Monday, December 22, 2014

The Interestings by Meg Wolitzer, 2013


The Interestings is a powerful story that sticks with you.  A St. Elmo's Fire that begins earlier and ends later.

It begins with a group of teenage camp friends who ironically deem themselves The Interestings at Spirit-in-the-Woods.

It captures a time and place where kids are able to re-invent themselves where even a slight name change, from Julie to Jules, becomes life altering. 

The story centers around Jules (nee Julie) Jacobson, a small town girl whose father passes away and is sent to the creative camp in Massachusetts on scholarship.  

Ash Wolf, the nice popular blond girl, befriends Jules, who now finds herself as part of the in-group, something that she has never experienced.  

The clique consists of Ash, her equally popular brother Goodman, Ethan Figman, Jonah Bay, and Cathy Klipinger.

Except for Jules, who lives in upstate New York, the clique lives in New York City and come from worldly and sophisticated families.

The story follows these group of friends from the teenage years up until their sixties, where the group will couple up, uncouple, make mistakes, discover dark truths about themselves, and ultimately remain entwined with each other throughout the decades.

During the years at camp, Ethan professes his live to Jules, only to have her reject him.  Described as thick-bodied and unusually ugly, Ethan comes from a broken home.

Growing up with bickering, and then separated, parents, Ethan creates an alternate world in which to escape.  This cartoon world is called Figland, which will eventually become a hit television show making Ethan millions.

Ethan's success story reminds me of the theory that artists can only truly create when there is great suffering.  That comedians tend to be really dark people.  Only a place of great negativity and suffering creates beauty, while complacency does not push the boundaries.

Like the quote from the Third Man, my fiance's favorite movie, points out: "...in Italy for 30 years under the Borgias they had warfare, terror, murder, and bloodshed, but they produced Michelangelo, Leonardo da Vinci, and the Renaissance. 

In Switzerland they had brotherly love - they had 500 years of democracy and peace, and what did that produce? The cuckoo clock."

As the group grows older, tragedy strikes where Goodman has overstepped his sense of entitlement, splitting up the group of friends.  As part of her close, almost obedient, friendship with Ash, Jules is made privy to the Wolf family secrets in protecting Goodman.

Recognizing that her complicity is assumed  because of her weakness, Jules remains faithful to Ash, never outgrowing her love (or envy) for Ash. 
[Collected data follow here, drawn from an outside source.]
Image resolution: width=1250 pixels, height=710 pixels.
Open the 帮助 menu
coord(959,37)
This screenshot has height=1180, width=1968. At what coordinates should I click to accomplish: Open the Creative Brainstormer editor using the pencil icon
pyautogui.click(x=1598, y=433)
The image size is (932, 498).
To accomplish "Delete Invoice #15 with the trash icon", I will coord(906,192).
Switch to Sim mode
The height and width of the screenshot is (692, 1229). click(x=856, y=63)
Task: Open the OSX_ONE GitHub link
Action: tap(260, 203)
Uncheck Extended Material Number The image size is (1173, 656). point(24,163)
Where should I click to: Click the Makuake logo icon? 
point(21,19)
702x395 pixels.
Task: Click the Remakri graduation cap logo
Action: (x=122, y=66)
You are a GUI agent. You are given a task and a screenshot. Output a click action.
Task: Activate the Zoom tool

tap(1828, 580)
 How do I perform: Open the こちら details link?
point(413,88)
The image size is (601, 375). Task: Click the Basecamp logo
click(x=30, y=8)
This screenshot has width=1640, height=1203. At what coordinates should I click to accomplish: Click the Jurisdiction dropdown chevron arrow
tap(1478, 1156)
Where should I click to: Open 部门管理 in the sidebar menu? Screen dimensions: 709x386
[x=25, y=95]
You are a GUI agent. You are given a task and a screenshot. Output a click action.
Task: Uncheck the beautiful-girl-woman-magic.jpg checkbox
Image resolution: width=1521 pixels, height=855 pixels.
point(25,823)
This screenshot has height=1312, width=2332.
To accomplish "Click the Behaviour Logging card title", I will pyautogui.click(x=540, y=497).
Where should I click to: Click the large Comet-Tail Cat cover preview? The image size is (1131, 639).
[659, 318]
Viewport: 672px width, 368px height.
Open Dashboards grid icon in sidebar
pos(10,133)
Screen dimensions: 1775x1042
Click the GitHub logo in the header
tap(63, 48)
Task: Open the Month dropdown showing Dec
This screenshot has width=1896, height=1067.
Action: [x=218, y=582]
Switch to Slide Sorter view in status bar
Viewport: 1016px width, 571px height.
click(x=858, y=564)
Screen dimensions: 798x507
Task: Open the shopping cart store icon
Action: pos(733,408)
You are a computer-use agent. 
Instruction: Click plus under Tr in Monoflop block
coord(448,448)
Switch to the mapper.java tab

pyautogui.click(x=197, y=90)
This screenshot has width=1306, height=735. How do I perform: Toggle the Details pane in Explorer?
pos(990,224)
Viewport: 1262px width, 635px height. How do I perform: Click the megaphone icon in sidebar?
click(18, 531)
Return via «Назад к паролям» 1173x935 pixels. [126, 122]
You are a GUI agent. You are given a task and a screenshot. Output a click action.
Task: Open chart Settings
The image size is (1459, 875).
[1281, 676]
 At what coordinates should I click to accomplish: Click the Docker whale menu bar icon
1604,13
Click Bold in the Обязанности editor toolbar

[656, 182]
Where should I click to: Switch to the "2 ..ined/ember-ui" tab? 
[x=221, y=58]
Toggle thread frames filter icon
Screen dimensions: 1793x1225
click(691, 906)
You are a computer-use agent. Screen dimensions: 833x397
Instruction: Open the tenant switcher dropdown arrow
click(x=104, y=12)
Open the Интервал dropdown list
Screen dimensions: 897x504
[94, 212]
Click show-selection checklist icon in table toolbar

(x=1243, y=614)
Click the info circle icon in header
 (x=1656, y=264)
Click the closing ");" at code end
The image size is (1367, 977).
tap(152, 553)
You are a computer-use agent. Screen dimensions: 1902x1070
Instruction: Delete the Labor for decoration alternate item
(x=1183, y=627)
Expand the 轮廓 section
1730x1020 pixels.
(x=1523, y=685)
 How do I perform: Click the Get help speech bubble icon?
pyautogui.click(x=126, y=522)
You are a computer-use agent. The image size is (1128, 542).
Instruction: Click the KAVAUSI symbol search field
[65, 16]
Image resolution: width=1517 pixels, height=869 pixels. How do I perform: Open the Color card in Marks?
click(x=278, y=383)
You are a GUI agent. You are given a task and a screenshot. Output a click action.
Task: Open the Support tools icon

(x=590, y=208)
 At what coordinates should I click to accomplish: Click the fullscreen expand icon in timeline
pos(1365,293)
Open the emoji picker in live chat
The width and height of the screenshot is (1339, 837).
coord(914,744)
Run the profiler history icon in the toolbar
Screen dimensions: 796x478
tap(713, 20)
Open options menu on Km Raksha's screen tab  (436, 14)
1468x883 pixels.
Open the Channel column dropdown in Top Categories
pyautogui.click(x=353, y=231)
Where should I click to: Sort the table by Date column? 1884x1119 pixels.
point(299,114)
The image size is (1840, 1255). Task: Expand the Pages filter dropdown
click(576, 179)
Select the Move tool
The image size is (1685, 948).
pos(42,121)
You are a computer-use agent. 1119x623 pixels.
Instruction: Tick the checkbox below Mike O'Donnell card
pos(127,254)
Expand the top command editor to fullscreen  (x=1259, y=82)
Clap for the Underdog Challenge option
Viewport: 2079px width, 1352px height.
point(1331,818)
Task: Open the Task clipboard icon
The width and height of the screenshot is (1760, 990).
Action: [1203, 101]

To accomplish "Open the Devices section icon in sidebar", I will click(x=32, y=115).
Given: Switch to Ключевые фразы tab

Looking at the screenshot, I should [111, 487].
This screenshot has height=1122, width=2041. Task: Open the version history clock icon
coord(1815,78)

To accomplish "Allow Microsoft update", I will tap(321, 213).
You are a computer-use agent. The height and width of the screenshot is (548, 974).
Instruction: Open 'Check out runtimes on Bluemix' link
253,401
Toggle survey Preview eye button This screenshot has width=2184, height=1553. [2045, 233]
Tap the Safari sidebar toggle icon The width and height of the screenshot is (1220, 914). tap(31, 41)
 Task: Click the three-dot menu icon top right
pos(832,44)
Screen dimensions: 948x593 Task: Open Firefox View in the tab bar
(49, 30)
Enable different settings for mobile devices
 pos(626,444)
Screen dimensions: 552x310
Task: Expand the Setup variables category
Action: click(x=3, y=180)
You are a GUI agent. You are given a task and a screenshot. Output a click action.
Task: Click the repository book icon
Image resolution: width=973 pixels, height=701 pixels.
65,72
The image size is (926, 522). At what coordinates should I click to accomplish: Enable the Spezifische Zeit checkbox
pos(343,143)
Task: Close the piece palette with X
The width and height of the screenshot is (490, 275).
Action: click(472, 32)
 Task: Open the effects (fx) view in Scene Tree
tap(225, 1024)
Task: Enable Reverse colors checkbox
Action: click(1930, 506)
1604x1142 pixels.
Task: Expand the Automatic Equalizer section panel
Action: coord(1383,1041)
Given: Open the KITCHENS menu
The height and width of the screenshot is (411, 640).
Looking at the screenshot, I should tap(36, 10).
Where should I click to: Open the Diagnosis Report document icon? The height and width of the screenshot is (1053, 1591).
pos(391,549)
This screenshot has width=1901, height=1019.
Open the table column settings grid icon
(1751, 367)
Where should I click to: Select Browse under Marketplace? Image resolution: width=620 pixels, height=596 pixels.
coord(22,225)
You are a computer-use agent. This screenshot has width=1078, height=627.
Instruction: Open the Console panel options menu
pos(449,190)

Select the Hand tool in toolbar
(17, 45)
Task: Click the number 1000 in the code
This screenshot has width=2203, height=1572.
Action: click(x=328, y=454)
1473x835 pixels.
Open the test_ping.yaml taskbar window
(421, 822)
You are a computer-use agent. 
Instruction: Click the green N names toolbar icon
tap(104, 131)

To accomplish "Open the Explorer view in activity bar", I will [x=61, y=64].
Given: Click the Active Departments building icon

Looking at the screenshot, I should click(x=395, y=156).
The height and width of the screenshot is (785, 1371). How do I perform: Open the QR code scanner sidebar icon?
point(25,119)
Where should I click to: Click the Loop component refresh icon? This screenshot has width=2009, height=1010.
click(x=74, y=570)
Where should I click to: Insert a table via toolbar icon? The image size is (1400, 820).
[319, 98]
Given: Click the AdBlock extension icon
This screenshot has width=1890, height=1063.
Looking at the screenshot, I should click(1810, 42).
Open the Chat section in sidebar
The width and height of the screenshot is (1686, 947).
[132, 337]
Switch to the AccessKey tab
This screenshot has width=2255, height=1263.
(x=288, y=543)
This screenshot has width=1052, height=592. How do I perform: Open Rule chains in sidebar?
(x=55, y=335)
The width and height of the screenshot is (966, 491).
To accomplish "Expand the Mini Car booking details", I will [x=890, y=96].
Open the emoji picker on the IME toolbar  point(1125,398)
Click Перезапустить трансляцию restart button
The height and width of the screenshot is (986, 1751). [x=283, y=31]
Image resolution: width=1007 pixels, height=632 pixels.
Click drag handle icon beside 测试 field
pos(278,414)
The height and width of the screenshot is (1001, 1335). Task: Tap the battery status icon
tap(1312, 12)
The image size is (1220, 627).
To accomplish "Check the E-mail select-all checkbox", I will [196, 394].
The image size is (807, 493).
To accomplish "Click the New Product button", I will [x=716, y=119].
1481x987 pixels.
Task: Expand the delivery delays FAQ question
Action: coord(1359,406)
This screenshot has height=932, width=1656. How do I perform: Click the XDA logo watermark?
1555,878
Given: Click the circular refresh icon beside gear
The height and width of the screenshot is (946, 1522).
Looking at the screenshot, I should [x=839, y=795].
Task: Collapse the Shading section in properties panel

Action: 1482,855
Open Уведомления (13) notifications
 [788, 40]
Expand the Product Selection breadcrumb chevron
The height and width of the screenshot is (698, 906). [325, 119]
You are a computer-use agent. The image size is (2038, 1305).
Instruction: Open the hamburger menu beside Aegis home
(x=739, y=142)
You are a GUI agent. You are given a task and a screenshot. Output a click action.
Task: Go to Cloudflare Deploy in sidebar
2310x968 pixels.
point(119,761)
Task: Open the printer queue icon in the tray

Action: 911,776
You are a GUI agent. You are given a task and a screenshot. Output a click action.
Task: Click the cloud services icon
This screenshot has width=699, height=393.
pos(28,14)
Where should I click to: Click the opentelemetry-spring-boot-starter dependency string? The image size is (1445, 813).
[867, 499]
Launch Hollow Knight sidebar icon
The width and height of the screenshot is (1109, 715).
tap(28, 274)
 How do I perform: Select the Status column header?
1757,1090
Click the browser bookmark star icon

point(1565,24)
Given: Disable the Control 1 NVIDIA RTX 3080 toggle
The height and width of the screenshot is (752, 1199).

By their thirties, not only is Ethan worth millions, but also has the perfect wife in Ash.  During their marriage and with Ethan's success, Ash is able pursue her career as a play director. 

After countless unsuccessful auditions, Jules pursues a more practical professional over acting and becomes a therapist.  While she enviously follows the opulent lifestyle of her friends Ethan and Ash, she settles down with Dennis Boyd, a typical small town all-American she meets at a dinner party.  

A technician who suffers from depression, Dennis makes a modest living, but is good at what he does.  He is reliable, content and balances out Jules' envious and pliable traits.

Despite the success and financial security though, Ash and Ethan struggle with their special needs son and secrets they keep for each other, secrets that Jules has been privy to.

Goodman, Cathy and Johan will have more troubled experiences as the years go on.  Jonah's story ends up being the most colorful and includes joining the Moonies cult, coming out and coming to terms with a truly bizarre childhood experience.

Some quotes from The Interestings that capture phases in life:

"The time period between the ages of, roughly, twenty to thirty was often amazingly fertile.  Great work might get done during this ten-year slice of time.  Just out of college, they were gearing up, ambitious not in a calculating way, but simply eager, not yet tired."

"...they had entered love and mutual caretaking, which unexpectedly involved feeding and food."

Ash's toast at Jules wedding in their thirties:
"I'm not losing you," said Ash.  "Marriage, I don't think, is like that.  It's something else.  It's a thing in which you get to see your closest friend become more of who she already is."

And then in the forties and beyond:
"What did the Wolf parents tell their kids: You are so special that normal rules don't apply to you?  Well, you know what?  Everybody's grown-up, everybody's old, and the normal rules do apply."